Yoga For Flat Tummy
In India, Yoga is regarded as a science as well as a method that allows us to live a harmonious life while favouring our spiritual progress through the control of mind and body. The Asanas (Yogic Postures) and Pranayama (breath control), better known as Hatha-Yoga are a practice which not only help one acquires perfect health, stay young and live longer, but is designed to develop the inner force that enables us to overcome our failings and withstand stressful situations with serenity. Today, in this post I am listing a few yogic postures that will help in achieving a flat stomach.
- From a standing position, bring your legs together with your feet touching.
- Sink your hips back like you are about to sit on a chair and bring your arms above you, holding them straight up next to your ears.
- Hold for 45 seconds to 1 minute.
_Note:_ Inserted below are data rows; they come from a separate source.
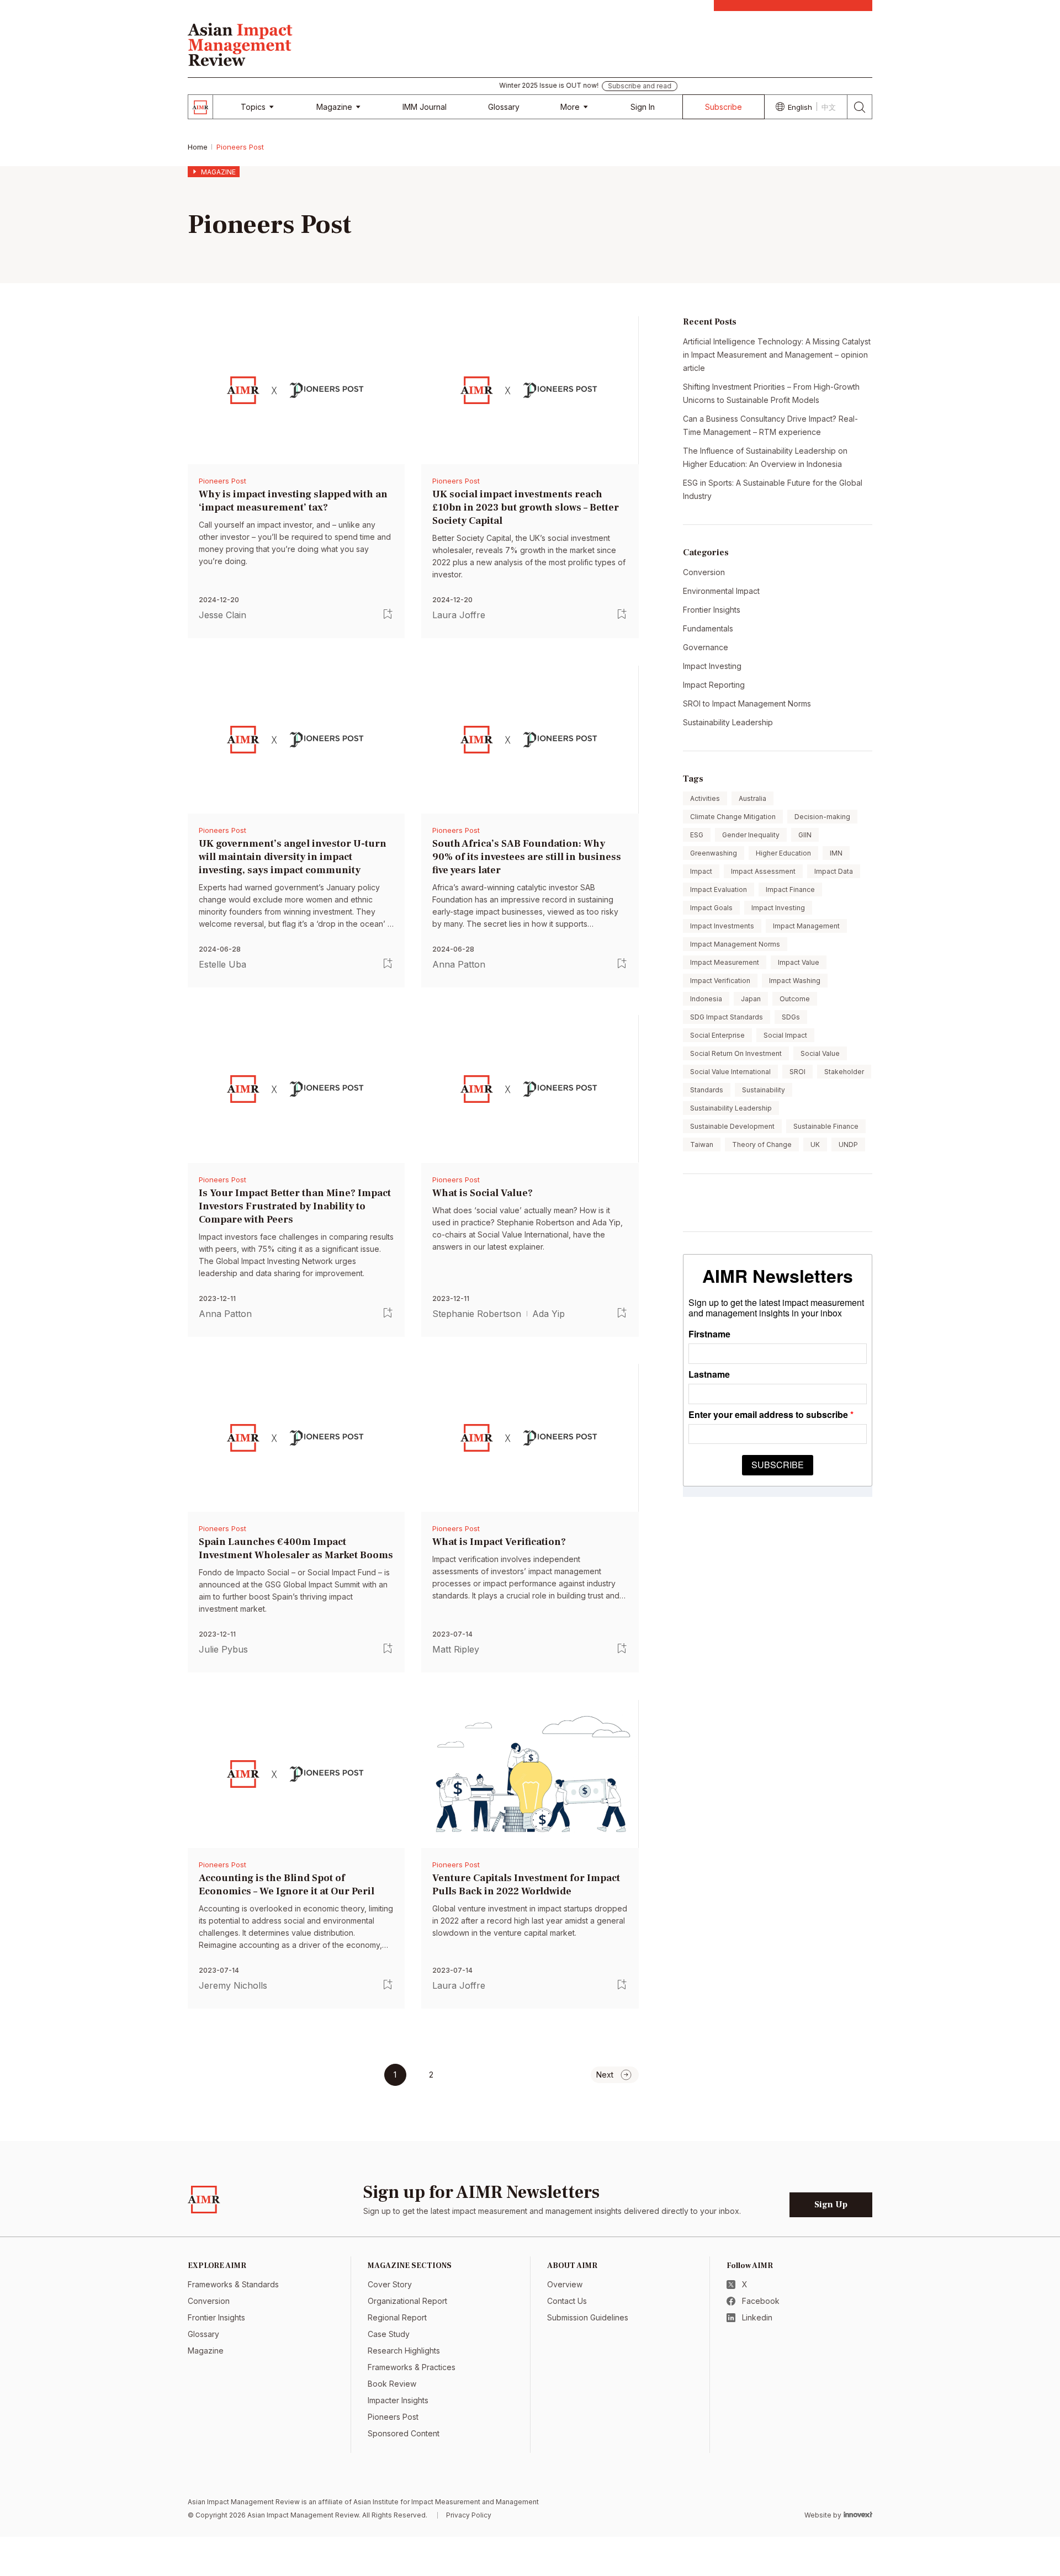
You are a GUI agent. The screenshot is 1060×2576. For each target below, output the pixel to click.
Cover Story (390, 2284)
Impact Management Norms (735, 944)
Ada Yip (548, 1313)
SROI (797, 1071)
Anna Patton (458, 964)
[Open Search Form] (859, 106)
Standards (706, 1090)
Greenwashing (713, 853)
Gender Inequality (751, 835)
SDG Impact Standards (726, 1017)
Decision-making (822, 816)
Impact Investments (722, 926)
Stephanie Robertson (476, 1313)
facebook (761, 2301)
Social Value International (730, 1071)
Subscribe (723, 106)
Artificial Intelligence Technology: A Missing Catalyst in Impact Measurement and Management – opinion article (777, 355)
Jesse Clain (222, 614)
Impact (701, 871)
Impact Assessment (763, 871)
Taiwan (701, 1144)
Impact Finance (790, 889)
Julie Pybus (223, 1649)
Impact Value (798, 962)
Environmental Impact (721, 591)
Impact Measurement (724, 962)
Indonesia (706, 999)
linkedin (757, 2317)
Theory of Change (762, 1144)
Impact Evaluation (718, 889)
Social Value (820, 1053)
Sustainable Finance (825, 1126)
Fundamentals (708, 628)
If you want to challenge yourself more, try to shift a little more weight onto your heels. This engages your core muscles and works on your balance.
Tip: This pose requires a lot of core strength, so if you’re having difficulty, you can make it easier by not sinking your hips as far down. To do this, pretend like you are trying to sit on a bar stool instead of a chair.
Easy Spinal Twist
- Bring your knees together and roll down onto your back. Hug your knees into your chest and gently rock side to side, massaging your lower back.
- Keep your right knee into your chest and move your left leg straight out on the floor.
- Take a deep breath in. On your exhale, bring your right knee across your body toward the left side of the room while keeping your shoulder blades on the floor.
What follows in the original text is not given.